I peek through the wrought-iron bars. There is no one on the grounds in front. There is no intercom to buzz and ask for guidance, but there is a skinny walking gate on one side, and when I try the old iron handle, it turns with a squeak. “It’s not locked,” I say. “Maybe we should just walk up and knock on the door?”

“We should leave,” Pia says, flying over to land on my shoulder. “I don’t like this place, Pie.”

“Well, I do.” I’m annoyed with her and it comes out in my tone. Because Pia is the whole reason why my life is crap and people think I’m crazy.

I am the girl with the imaginary friend.

I am the girl who talks to herself.

I am the girl who hallucinates.

And I have always stuck up for her, insisting that she is real. So can she just be supportive? Please? Right?

Pia is why my mother left me in foster care when I was nine. I was dragged to dozens of free, Medicaid-approved psychiatrists when I refused to say that Pia was fake. They diagnosed me with schizophrenia when I was six. Put me on all kinds of drugs. Made me go to therapy and finally, when I was about twelve, I figured out how to play their stupid game.

Lie. Just lie.

So I became a liar.

And it worked.

They stopped the drugs, they stopped the therapy, and they stopped calling me crazy.

But that was a lie too, because I don’t care what anyone says. Pia is real.

She has to be real. Otherwise I really am crazy.

“I want to check it out,” I tell her. “And if you wanna stay here, then stay. In fact, I think you should stay here. The last thing I need is you distracting me and blowing this opportunity. Or… killing my hope. Because right now, this place has potential.
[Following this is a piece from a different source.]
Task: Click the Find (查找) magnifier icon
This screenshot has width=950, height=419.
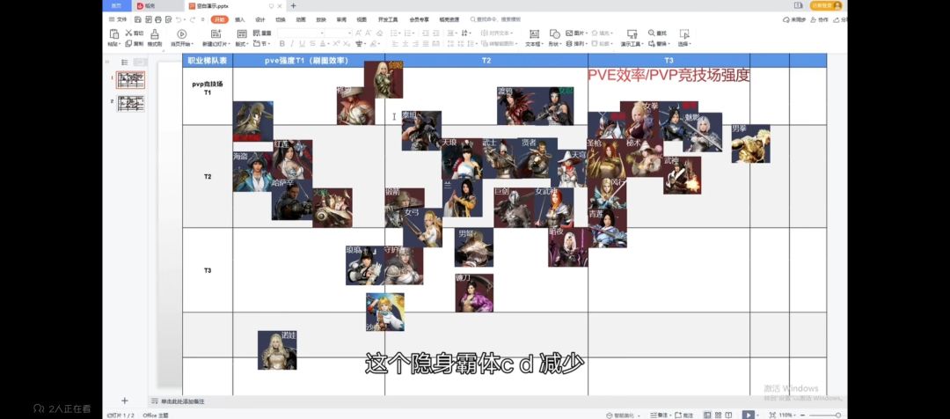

It’s got no chance of being a home, but I could do worse when it comes to a temporary way station to regroup and rest after running away from my worthless crap of a life back in Philly. It’s got to be better than Jacqueline’s couch. She doesn’t even know I’m coming yet, by the way. So. Yeah. I’m checking this place out.”

Pia doesn’t respond. Just snuggles back into my pocket.

And that’s that. I’m doing this.

So I suck in a deep breath and walk through the gate.

There is a little bit of fog rolling in as the sun begins to dip behind the tall trees, and I shiver. This is when I once again take notice of what I’m wearing.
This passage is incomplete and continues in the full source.